Hacker News new | ask | show | jobs
by ProjectArcturis 275 days ago
I'm confused why this is addressed to Azure instead of OpenAI. Isn't Azure just offering a wrapper around chatGPT?

That said, I would also love to see some examples or data, instead of just "it's getting worse".

2 comments

I know that OpenAI has made computing deals with other companies, and as time goes on, the percentage of inference that they run their models on will shift, but I doubt that much, if any, of that has moved from Microsoft Azure data centers yet, so that's not a reason for difference in model performance.

With that said, Microsoft has a different level of responsibility, both to its customers and to its stakeholders, to provide safety than OpenAI or any other frontier provider. That's not a criticism of OpenAI or Anthropic or anyone else, who I believe are all trying their best to provide safe usage. (Well, other than xAI and Grok, for which the lack of safety is a feature, not a bug.)

The risk to Microsoft of getting this wrong is simply higher than it is for other companies, and what's why they have a strong focus on Responsible AI (RAI) [1]. I don't know the details, but I have to assume there's a layer of RAI processing on models through Azure OpenAI that's not there for just using OpenAI models directly through the OpenAI API. That layer is valuable for the companies who choose to run their inference through Azure, who also want to maximize safety.

I wonder if that's where some of the observed changes are coming from. I hope the commenter posts their proof for further inspection. It would help everyone.

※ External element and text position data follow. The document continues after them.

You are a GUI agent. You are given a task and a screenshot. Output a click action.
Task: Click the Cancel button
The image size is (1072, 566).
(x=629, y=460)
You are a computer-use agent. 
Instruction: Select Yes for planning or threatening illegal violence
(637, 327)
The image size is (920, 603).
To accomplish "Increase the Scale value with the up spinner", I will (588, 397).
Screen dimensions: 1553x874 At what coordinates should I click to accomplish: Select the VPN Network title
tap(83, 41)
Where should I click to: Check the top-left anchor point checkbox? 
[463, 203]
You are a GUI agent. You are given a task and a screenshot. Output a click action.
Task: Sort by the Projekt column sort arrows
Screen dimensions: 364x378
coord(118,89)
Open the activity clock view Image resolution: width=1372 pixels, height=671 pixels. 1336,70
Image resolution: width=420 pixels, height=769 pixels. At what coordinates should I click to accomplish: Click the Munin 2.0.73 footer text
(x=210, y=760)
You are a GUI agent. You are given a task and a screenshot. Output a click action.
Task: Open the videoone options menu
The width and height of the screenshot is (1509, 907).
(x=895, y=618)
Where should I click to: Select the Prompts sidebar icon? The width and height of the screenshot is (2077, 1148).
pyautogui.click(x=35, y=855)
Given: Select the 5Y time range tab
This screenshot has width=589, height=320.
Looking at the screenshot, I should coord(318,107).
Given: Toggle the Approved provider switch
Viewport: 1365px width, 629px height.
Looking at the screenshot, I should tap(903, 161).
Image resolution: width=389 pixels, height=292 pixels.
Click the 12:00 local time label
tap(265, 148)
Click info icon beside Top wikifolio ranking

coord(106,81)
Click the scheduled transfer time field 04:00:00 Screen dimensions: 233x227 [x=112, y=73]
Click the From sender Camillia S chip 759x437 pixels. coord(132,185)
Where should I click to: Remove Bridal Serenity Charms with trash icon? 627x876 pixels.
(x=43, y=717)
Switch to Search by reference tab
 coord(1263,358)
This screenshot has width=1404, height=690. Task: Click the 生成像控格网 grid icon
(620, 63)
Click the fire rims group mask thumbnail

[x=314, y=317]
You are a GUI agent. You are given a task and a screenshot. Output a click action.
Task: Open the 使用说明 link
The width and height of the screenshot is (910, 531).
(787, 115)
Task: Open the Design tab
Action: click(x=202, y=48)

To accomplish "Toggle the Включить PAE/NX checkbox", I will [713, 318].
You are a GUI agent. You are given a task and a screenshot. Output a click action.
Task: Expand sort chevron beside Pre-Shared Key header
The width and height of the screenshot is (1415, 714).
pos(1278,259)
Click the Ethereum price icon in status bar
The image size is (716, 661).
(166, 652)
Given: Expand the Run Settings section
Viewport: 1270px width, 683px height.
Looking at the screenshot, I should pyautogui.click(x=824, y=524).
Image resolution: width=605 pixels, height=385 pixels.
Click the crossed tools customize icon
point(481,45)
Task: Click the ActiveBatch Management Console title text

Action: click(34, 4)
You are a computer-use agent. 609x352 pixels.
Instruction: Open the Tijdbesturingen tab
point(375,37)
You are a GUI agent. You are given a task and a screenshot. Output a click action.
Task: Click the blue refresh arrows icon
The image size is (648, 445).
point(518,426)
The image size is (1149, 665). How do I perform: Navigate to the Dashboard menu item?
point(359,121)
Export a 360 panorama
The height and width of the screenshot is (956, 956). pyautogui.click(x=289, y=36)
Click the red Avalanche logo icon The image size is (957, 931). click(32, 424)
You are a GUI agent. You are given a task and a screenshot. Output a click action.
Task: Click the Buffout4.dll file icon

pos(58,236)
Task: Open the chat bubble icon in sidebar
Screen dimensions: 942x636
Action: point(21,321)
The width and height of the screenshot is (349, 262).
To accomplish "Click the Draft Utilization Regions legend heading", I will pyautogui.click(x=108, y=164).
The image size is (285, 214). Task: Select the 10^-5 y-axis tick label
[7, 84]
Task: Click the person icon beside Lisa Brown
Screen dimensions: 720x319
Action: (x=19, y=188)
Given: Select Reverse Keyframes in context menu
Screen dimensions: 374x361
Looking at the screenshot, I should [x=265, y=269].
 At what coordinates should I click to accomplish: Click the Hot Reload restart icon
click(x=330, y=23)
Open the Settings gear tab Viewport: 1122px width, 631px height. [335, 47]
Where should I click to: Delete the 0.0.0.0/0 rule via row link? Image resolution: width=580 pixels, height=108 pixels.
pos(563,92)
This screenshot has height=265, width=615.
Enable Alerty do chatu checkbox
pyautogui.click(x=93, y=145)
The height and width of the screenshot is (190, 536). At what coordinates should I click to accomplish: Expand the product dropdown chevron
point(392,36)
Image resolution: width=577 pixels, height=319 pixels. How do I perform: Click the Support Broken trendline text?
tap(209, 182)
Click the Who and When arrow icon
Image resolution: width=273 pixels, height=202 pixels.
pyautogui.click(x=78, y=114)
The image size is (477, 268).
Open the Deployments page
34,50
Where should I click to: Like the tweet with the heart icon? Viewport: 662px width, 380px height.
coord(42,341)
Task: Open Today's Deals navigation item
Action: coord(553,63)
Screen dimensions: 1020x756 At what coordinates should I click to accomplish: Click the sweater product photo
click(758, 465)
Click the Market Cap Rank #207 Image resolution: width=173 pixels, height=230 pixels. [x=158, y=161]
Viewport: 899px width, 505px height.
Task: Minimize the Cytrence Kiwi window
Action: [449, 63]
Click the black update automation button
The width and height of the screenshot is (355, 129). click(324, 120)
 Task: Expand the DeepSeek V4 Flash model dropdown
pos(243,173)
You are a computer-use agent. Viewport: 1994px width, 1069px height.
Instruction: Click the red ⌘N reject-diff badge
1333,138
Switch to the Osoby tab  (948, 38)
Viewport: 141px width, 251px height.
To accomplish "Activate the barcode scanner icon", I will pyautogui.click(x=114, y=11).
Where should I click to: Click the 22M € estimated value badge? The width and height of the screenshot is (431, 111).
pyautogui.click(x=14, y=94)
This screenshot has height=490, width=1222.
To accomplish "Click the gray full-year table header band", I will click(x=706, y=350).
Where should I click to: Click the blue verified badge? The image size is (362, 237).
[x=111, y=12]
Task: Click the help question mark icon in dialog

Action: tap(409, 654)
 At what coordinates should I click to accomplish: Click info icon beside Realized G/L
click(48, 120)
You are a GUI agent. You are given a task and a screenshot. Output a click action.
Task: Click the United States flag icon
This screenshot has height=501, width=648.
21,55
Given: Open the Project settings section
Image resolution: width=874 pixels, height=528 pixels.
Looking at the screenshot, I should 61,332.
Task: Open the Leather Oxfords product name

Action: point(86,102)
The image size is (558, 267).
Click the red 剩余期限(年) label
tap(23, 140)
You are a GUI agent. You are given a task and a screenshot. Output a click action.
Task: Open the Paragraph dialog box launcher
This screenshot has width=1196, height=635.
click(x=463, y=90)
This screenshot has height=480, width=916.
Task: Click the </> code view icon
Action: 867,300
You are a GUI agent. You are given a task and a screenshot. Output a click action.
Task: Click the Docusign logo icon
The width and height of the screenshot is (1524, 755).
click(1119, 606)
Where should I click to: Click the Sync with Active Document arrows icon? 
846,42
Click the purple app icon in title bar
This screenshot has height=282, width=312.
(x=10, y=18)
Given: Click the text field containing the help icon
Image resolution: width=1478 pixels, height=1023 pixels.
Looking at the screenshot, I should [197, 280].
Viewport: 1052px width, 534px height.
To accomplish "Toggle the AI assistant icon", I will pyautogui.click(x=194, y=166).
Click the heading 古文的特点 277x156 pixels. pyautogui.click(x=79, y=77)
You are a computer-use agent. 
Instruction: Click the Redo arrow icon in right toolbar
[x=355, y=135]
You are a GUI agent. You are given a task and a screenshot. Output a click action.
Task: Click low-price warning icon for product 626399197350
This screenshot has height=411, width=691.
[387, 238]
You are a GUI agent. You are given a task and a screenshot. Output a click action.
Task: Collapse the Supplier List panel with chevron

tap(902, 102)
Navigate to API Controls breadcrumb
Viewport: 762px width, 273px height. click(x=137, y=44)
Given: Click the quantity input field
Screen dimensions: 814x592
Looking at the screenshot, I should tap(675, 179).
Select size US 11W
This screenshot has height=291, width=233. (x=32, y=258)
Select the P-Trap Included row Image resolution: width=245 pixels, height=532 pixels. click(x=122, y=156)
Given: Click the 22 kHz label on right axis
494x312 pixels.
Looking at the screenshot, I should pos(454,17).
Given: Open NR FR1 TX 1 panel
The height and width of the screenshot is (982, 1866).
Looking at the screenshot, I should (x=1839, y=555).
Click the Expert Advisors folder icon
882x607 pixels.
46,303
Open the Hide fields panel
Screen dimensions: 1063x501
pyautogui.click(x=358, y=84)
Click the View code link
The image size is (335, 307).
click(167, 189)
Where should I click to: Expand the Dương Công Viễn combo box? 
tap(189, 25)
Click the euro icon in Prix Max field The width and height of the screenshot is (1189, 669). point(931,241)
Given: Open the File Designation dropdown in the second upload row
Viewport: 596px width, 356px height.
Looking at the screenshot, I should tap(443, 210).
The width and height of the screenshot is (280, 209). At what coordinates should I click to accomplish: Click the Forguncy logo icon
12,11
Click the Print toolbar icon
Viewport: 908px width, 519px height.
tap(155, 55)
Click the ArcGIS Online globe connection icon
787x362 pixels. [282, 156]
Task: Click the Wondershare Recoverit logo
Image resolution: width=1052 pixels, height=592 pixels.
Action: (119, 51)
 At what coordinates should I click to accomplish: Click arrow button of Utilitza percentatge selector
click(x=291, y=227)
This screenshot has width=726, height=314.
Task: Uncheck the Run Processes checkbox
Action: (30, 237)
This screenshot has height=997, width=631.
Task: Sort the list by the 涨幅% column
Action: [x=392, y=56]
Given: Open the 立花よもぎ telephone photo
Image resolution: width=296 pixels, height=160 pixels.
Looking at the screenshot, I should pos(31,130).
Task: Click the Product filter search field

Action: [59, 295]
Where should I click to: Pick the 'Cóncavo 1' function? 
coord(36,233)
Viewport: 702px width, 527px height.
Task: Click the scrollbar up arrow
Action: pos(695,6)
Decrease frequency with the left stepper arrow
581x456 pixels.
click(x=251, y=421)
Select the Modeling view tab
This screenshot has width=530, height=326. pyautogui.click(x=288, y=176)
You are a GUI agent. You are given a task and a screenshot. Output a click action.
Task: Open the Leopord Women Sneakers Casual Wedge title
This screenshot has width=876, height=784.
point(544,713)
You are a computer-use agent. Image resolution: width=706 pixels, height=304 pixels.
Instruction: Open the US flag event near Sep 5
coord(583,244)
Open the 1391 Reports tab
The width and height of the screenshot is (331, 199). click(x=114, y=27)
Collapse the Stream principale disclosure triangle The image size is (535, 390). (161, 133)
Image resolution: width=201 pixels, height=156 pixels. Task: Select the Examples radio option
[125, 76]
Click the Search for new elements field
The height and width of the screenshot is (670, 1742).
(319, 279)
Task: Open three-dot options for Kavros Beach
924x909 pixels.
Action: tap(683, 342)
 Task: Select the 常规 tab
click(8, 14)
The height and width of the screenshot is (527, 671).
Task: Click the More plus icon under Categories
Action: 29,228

[1]: https://www.microsoft.com/en-us/ai/responsible-ai

I don't remember where I saw it, but I remember a claim that Azure hosted models performed poorer than those hosted by openAI.
Explains why the enterprise copilot ChatGPT wrapper that they shoehorn into every piece of office365 performs worse than a badly configured local LLM.
They most definitely do. They have been lobotomized in some way to be ultra corporate friendly. I can only use their M365 Copilot at work and it's absolute dogshit at writing code more than maybe 100 lines. It can barely write correct PowerShell. Luckily, I really only need it for quick and dirty short PS scripts.
I agree. I asked it for some help refactoring a database and some of the SQL is quite broken. It also doesn't help that their streaming code is broken so LLM responses sometimes end up broken in the web browser (both Firefox and Edge so it is not a browser issue), so you need to refresh after a response to make sure the LLMs response was not an indication of a drunk LLM.